Es un modus operandi que se repite en Latinoamérica. En febrero de 2019, las portadas de la prensa internacional mostraban el incendio de camiones de ayuda humanitaria destinada a Venezuela y responsabilizaban, cómo no, al gobierno de Nicolás Maduro. El diario El País dedicó el 24 de febrero tres páginas a aquellos acontecimientos. “El régimen ha dejado al descubierto su cara más miserable al quemar algunos camiones cargados de medicinas y alimentos”, decía el editorial al día siguiente. Pocos días después, el 10 de marzo, The New York Times publicó un exhaustivo reportaje titulado ¿Quién fue el responsable del incendio de la ayuda humanitaria para Venezuela?, en el que se demostraba –con vídeos incluidos– que fue un opositor el que provocó el incendio con un cóctel Molotov. Siete meses después, El País del 29 de septiembre reconoce en una columna del defensor del lector que sus informaciones acusando al Gobierno venezolano de quemar ayuda humanitaria eran mentira. Los responsables de El País dicen que “se percataron de la importancia de lo ocurrido al ver lo publicado por TNY”, pero que “los reporteros de El País ya estaban enfrascados en otras noticias relevantes, como los cortes de electricidad que empezaron el 7 de marzo en Venezuela”. Y, claro, no tenían tiempo para contar la verdad.

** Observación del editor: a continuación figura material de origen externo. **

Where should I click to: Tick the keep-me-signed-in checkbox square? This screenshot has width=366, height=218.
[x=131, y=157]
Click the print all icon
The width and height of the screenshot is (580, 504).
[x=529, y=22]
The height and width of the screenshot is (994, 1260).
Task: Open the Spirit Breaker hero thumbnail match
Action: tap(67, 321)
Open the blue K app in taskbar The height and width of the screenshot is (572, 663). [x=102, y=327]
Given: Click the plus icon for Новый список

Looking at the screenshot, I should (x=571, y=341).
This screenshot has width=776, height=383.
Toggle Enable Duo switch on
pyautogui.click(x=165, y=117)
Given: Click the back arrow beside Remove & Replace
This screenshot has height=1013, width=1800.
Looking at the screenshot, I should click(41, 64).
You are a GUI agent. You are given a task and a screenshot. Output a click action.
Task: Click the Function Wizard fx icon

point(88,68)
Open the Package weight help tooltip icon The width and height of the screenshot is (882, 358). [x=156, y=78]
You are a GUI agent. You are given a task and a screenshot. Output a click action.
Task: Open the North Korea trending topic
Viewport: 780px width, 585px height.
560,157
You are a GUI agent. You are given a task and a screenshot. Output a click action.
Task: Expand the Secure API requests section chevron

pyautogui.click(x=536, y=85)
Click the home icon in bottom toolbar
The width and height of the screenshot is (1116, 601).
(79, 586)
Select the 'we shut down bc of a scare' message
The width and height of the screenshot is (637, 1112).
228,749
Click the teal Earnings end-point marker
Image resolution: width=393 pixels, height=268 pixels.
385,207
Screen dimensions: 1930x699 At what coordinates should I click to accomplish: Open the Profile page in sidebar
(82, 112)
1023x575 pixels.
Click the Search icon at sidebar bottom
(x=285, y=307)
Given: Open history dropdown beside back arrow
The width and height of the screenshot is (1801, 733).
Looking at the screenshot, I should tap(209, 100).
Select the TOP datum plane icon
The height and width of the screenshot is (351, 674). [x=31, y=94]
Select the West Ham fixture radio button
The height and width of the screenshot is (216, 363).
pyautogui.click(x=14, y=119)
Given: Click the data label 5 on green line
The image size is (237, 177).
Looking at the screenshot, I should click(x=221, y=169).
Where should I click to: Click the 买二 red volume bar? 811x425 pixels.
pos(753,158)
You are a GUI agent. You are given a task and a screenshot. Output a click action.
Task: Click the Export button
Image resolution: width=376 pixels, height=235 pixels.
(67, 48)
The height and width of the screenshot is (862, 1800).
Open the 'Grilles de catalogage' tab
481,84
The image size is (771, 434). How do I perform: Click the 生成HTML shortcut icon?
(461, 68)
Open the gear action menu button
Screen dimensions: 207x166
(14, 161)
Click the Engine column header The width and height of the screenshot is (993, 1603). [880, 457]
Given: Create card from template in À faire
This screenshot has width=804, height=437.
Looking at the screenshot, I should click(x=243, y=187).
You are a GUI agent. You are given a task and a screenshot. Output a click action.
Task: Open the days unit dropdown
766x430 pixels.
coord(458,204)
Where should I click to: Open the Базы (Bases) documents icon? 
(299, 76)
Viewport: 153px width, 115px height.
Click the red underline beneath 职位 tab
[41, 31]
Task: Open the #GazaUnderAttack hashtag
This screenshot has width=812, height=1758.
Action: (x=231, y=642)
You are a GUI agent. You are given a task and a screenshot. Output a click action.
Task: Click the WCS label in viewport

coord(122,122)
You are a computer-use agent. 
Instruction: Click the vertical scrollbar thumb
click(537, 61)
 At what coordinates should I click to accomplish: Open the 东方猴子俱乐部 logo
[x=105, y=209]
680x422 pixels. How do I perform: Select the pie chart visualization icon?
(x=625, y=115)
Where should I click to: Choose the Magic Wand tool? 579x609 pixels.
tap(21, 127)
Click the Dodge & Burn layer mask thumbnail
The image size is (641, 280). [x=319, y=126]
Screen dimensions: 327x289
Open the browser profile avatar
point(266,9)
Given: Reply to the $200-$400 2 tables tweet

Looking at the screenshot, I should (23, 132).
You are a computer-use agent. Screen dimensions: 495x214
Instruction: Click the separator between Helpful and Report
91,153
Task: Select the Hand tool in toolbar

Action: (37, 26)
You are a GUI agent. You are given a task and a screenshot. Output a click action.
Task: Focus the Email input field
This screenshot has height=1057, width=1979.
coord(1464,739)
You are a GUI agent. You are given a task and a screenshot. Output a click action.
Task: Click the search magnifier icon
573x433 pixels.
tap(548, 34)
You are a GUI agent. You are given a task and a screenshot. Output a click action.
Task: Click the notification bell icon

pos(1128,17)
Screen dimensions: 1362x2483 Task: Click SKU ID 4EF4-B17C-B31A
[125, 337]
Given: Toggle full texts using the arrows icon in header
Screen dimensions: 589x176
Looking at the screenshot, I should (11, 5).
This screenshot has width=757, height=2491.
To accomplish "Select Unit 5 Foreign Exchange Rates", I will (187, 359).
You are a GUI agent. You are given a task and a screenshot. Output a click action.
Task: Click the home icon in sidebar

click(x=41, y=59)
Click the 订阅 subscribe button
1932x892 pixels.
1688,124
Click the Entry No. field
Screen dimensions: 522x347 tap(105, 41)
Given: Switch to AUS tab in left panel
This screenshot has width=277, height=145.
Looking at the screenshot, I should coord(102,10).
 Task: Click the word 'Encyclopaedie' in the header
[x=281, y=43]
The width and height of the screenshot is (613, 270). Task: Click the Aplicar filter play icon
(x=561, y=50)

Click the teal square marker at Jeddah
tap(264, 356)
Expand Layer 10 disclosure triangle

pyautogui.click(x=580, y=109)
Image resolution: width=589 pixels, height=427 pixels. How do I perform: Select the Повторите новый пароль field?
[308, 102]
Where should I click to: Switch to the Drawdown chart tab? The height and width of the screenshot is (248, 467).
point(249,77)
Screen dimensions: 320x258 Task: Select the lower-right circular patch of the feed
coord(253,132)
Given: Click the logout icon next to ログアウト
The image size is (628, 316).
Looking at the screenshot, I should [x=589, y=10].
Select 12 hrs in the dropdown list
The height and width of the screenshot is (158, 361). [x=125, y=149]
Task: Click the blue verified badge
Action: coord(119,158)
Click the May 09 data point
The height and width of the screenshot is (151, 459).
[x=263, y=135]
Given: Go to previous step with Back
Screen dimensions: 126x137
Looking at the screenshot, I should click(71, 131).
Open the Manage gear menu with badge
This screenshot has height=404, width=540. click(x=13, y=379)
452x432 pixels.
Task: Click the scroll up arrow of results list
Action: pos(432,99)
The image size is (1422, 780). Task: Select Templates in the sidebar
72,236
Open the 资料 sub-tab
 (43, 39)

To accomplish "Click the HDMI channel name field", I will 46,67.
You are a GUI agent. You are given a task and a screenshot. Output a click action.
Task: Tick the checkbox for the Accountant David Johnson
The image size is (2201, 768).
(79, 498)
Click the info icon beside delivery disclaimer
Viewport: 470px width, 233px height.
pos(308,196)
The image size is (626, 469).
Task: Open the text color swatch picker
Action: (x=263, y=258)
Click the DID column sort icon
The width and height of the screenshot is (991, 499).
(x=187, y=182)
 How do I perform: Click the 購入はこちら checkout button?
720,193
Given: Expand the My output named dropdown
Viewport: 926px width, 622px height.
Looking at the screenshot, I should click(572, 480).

La memoria de las audiencias es corta, la indignación ante un engaño se evapora al poco tiempo. En tiempos donde la información es de consumo rápido, basta con mantener unas semanas la mentira de un fraude electoral, la inmoralidad de incendiar un cargamento humanitario o disponer de armas de destrucción masiva, para tener carta blanca para lo que se desee: un golpe de Estado, una invasión militar, desactivar a un líder político... Luego los mismos que nos engañan reconocen el “error”, su delito queda consumado y vuelta a empezar. Hasta la próxima mentira.